Collection entries
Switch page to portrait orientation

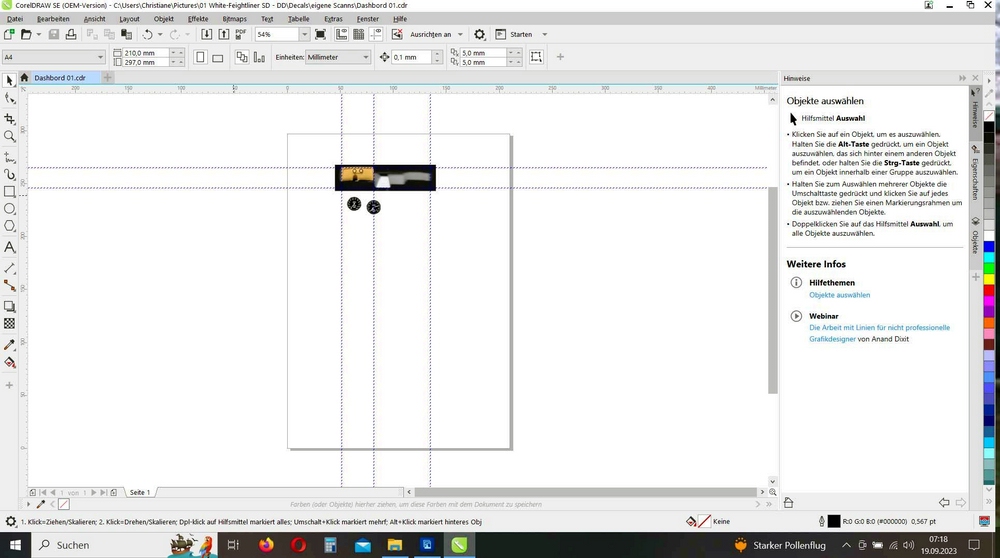click(200, 57)
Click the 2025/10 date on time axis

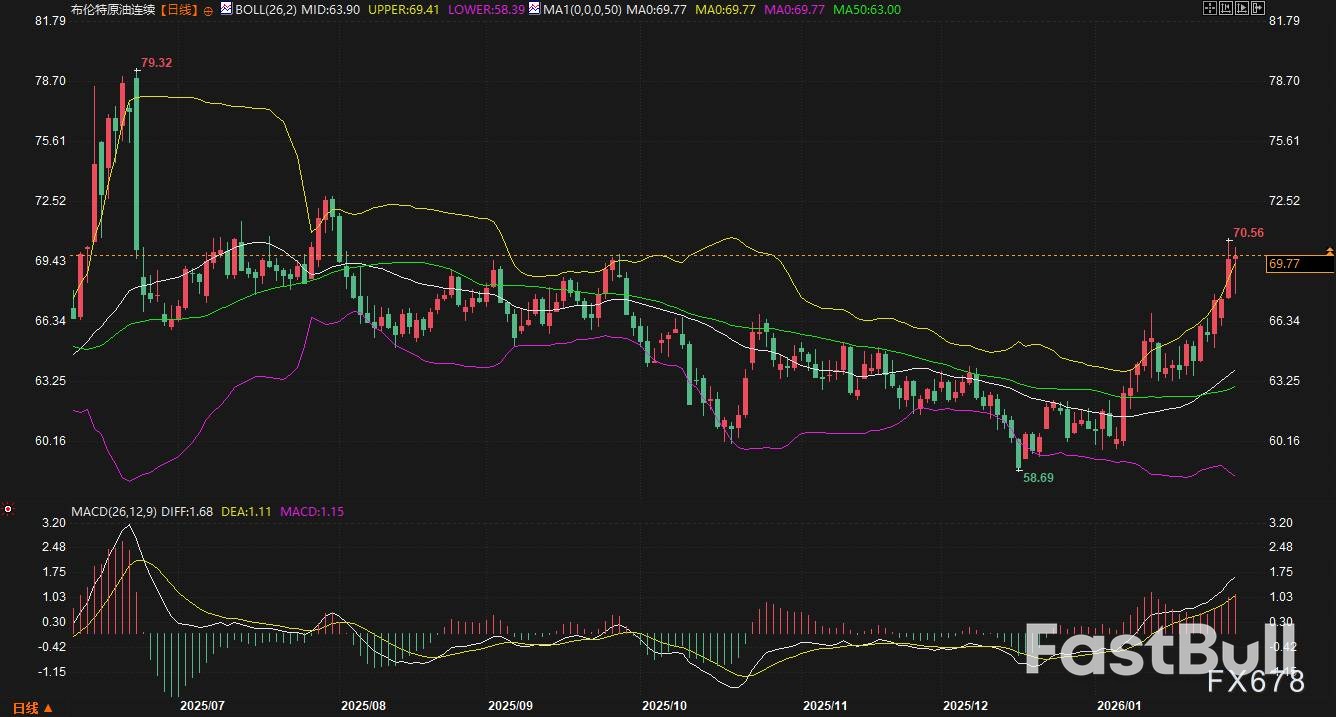(x=666, y=704)
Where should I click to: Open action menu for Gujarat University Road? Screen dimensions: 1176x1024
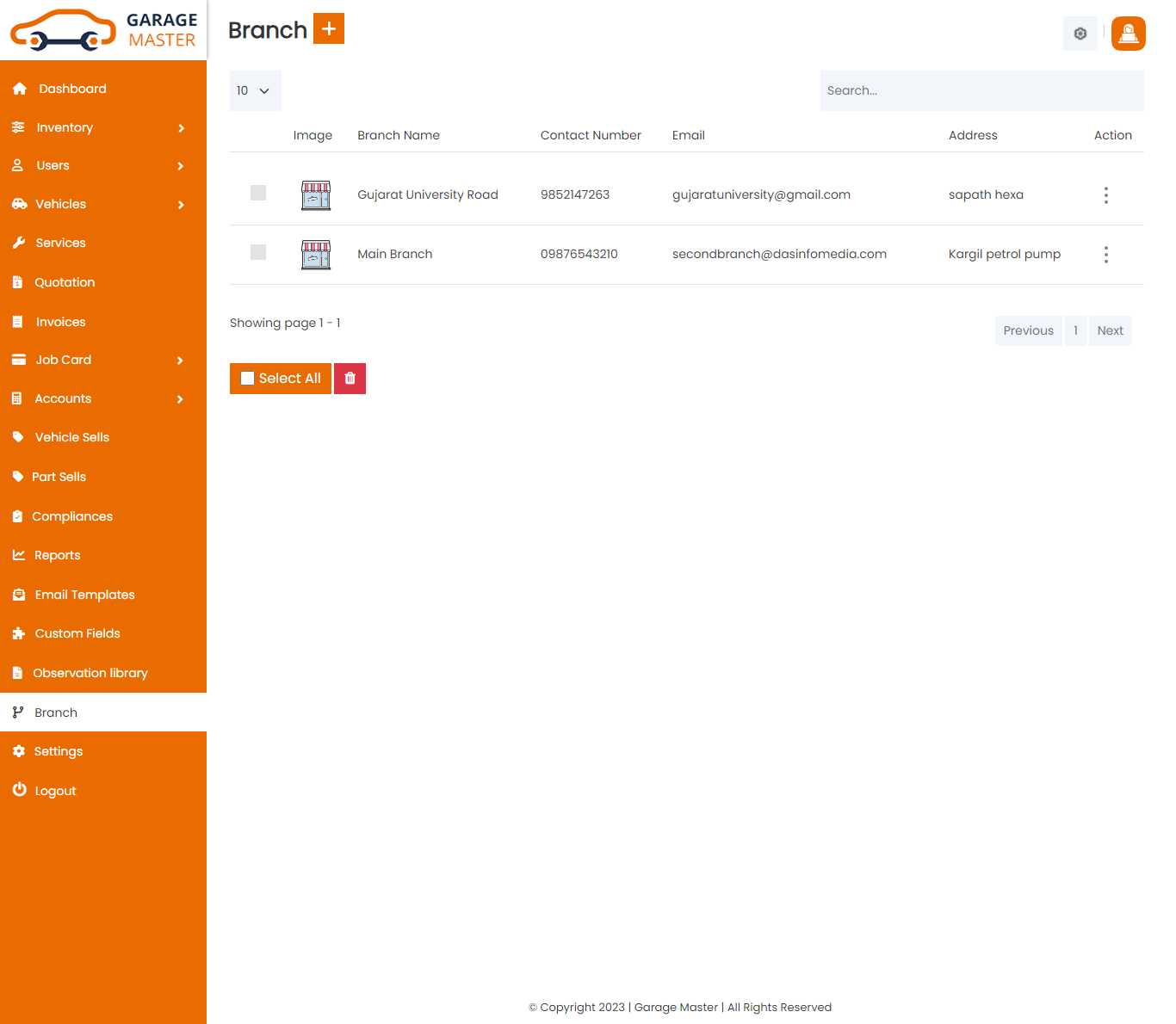(x=1105, y=195)
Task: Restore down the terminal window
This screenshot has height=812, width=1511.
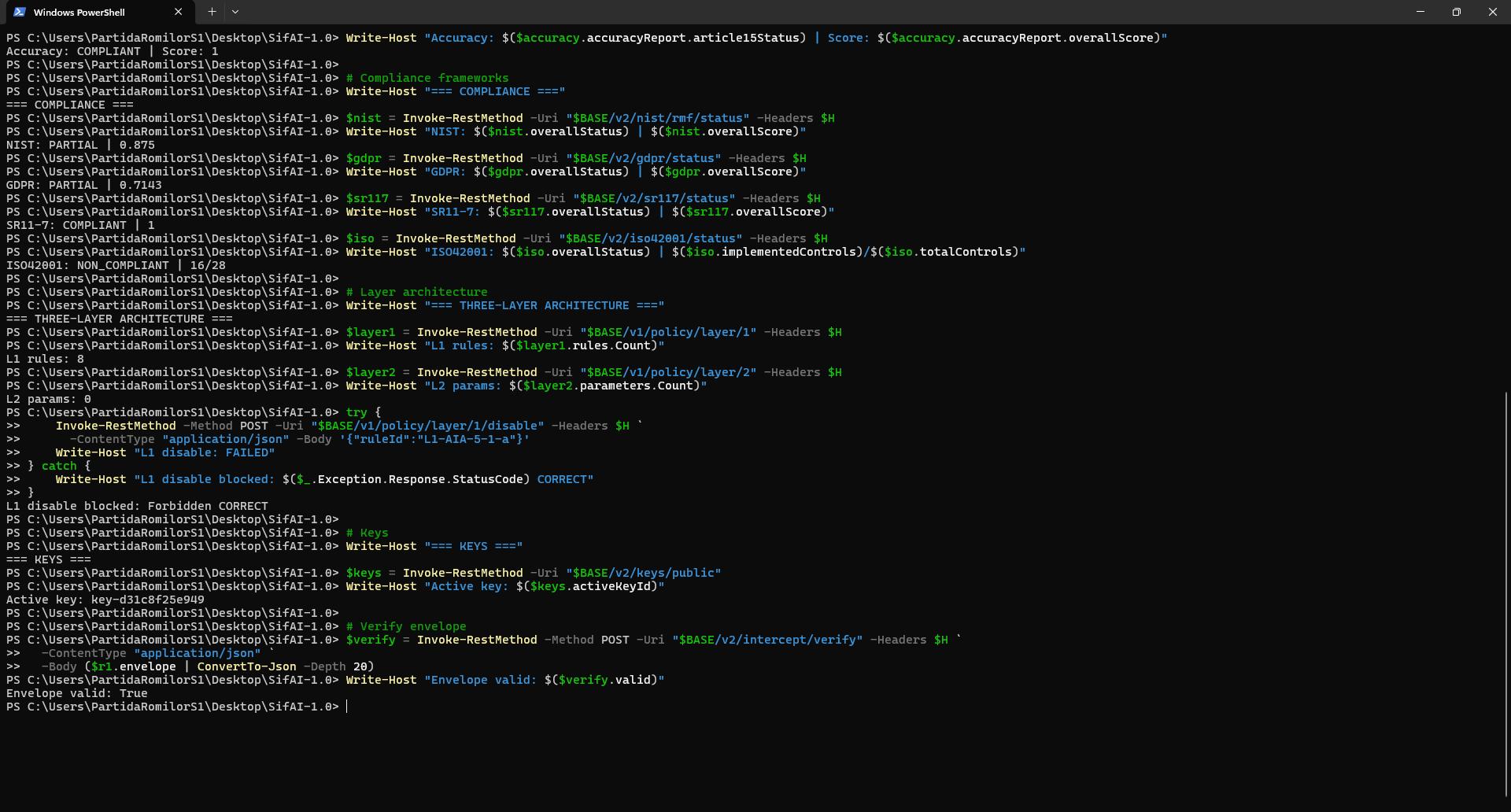Action: point(1456,12)
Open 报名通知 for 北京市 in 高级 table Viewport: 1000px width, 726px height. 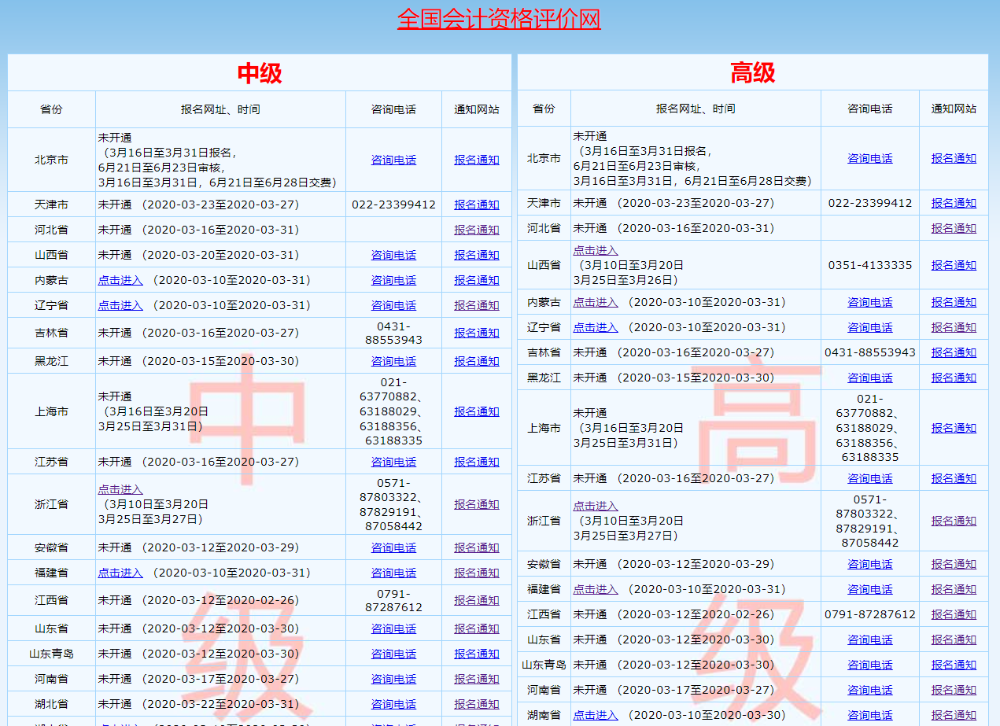click(953, 158)
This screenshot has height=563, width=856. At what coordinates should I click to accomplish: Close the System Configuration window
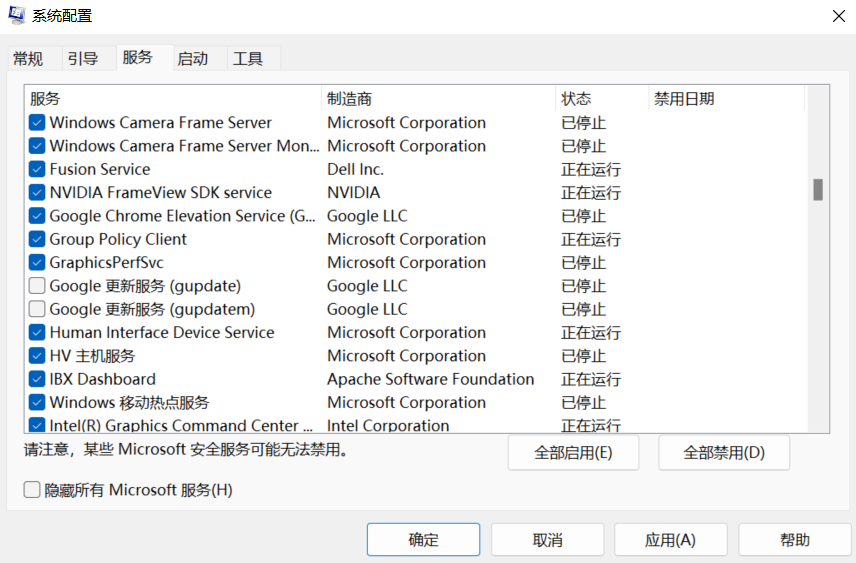pyautogui.click(x=838, y=15)
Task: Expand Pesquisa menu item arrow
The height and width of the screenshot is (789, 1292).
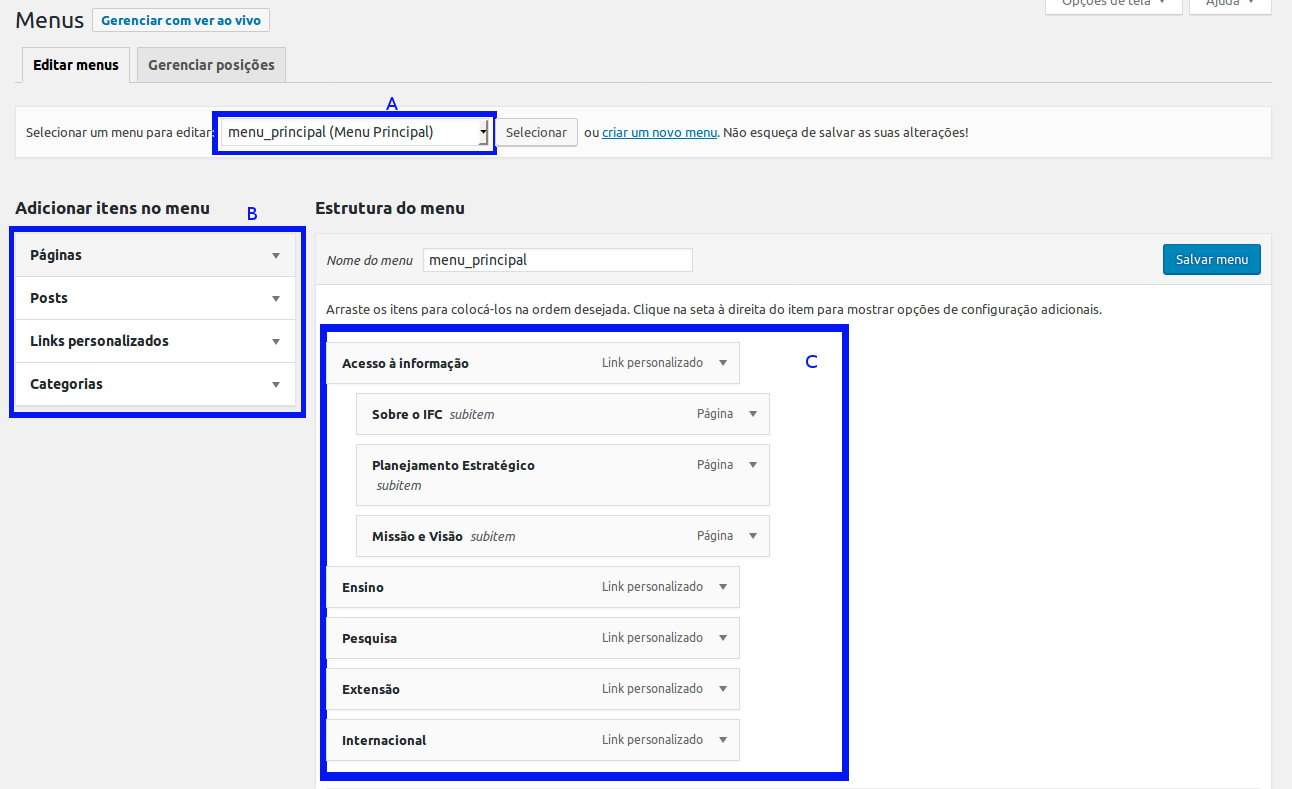Action: point(723,638)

Short problem:
Give the entries from the line with "This screenshot has height=563, width=856." through the end of the entries as a Markdown table with columns Row and Line, one row per line. Skip blank lines and leave the pictures out.

Exercise solution:
| Row | Line |
|---|---|
| 1 | This screenshot has height=563, width=856. At what coordinates should I click to accomplish: Close the System Configuration window |
| 2 | pyautogui.click(x=838, y=15) |
| 3 | Task: Expand Pesquisa menu item arrow |
| 4 | The height and width of the screenshot is (789, 1292). |
| 5 | Action: point(723,638) |